Saturday, August 01, 2015
Ind. Decisions - 7th Circuit decided two Indiana cases yesterday
In Louise Milan v. Billy Bolin (SD Ind., Lawrence), an 8-page opinion, Judge Posner writes:
The plaintiff brought suit against the City of Evansville, Indiana, and several of the City’s police officers, contending that the police had used excessive force in the search of her home. The district judge granted summary judgment in favor of the defendants on related claims by the plaintiff, but all that is before us is the defend ants’ appeal from the district judge’s denial of their motion for summary judgment on the excessive-force claim. They argue that qualified immunity insulates them from liability—that is, that there was no established legal principle that would have informed them that they were using excessive force. * * *
But, to repeat for emphasis, the police acted unreasonably and precipitately in flash banging the house without a minimally responsible investigation of the threats. The open network expanded the number of possible threateners and just one extra day of surveillance, coupled with a brief investigation of Murray and the three male Milans, should have been sufficient to reassure the police that there were no dangerous men lurking in the house.

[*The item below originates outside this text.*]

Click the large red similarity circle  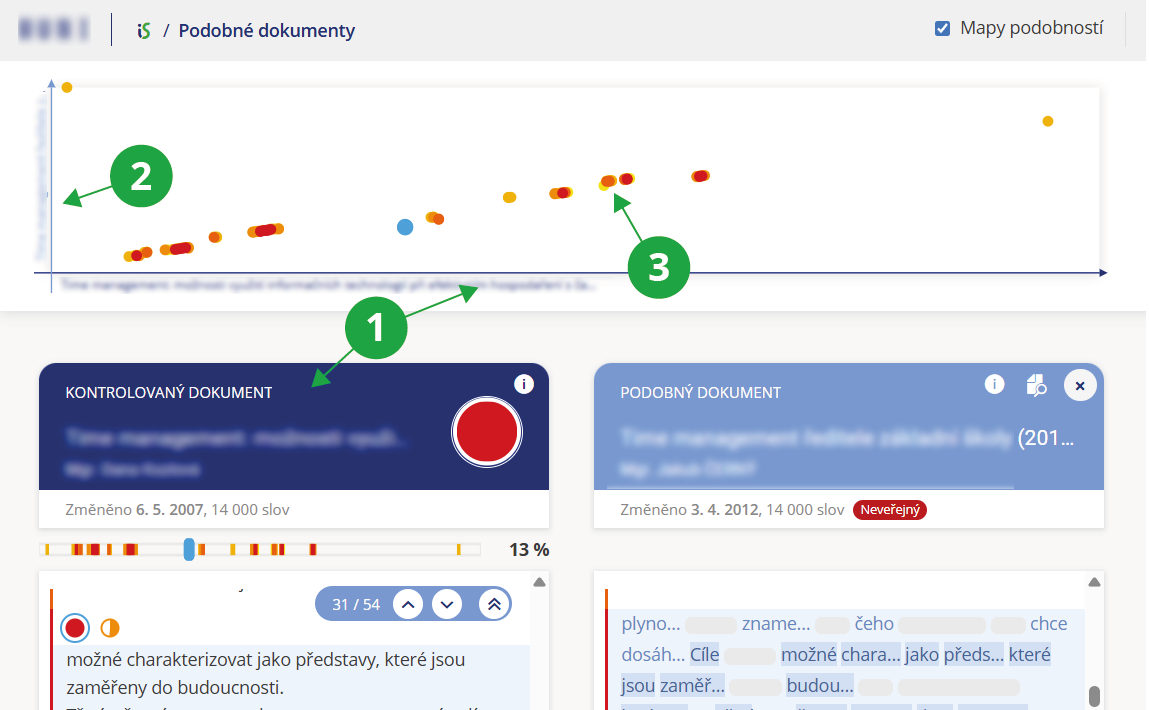tap(486, 431)
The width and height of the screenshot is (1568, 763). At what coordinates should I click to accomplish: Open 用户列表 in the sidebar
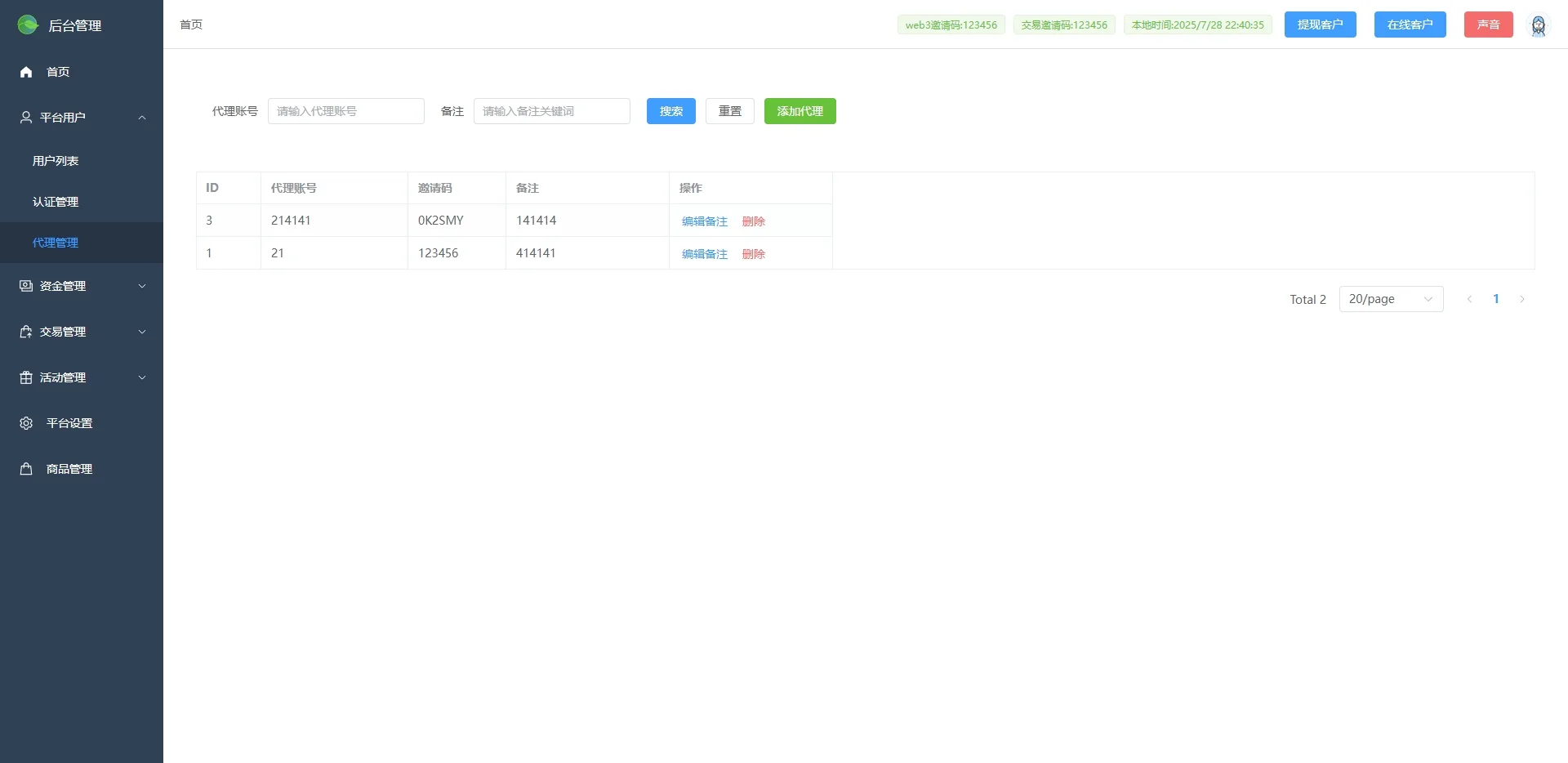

Precipitate use of flash bangs to launch a search has troubled us before, leading us to declare that “the use of a flash bang grenade is reasonable only when there is a dangerous suspect and a dangerous entry point for the police, when the police have checked to see if innocent individuals are around before deploying the device, when the police have visually inspected the area where the device will be used and when the police carry a fire extinguisher.” Estate of Escobedo v. Bender, supra, 600 F.3d at 784–85. The police in this case flunked the test just quoted. True, they’d brought a fire extinguisher with them—but, as if in tribute to Mack Sennett’s Keystone Kops, they left it in their armored SWAT vehicle.
So while the defendants are correct to point out that a reasonable mistake committed by police in the execution of a search is shielded from liability by the doctrine of qualified immunity, Anderson v. Creighton, 483 U.S. 635, 641 (1987), in this case the Evansville police committed too many mistakes to pass the test of reasonableness.
In Shelia B. Stepp v. Carolyn Colvin, Acting Comm., Social Sec. (SD Ind., Hussman, M.J.), a 29-pga eopinion, Judge Flaum writes:
Appellant Sheila Stepp, who suffers from degenerative disc disease and a variety of other impairments, seeks disability insurance benefits under Title II of the Social Security Act. Following a hearing, an Administrative Law Judge (“ALJ”) issued a decision denying Stepp’s claim. While acknowledging that Stepp suffered from chronic pain, the ALJ concluded that surgery, medication, and therapy had resulted in an improvement in Stepp’s condition such that she retained the capacity to engage in sedentary work. Stepp sought review of the ALJ’s decision by the Social Security Administration’s Appeals Council, and submitted additional evidence in the form of medical records created just prior to the ALJ’s denial of her disability claim. This evidence—specifically, the treatment notes of pain management specialist Dr. Allan MacKay—tends to suggest that Stepp’s condition did not improve over the course of the adjudicative period to the extent that the ALJ estimated. The Appeals Council summarily declined to engage in plenary review of the ALJ’s decision and, in so doing, did not expressly ad-dress Dr. MacKay’s notes. The United States District Court for the Southern District of Indiana affirmed the ALJ’s final decision.
Stepp appeals the district court’s determination on two grounds: first, she contends that the ALJ’s denial of her benefits request was not supported by substantial evidence; second, she argues that a remand for further proceedings is necessary in light of the “new and material” evidence presented by Dr. MacKay’s medical records. We believe that the ALJ properly analyzed a range of conflicting testimony and medical opinions and reached a conclusion adequately sup-ported by the record before her. However, we agree with Stepp that the denial notice from the Appeals Council indicates that the Council did not accept Dr. MacKay’s treatment notes as new and material evidence, and we conclude that the Council made that determination in error. We therefore remand the case to the agency so that it may re-evaluate Stepp’s condition in light of the information presented in Dr. MacKay’s notes.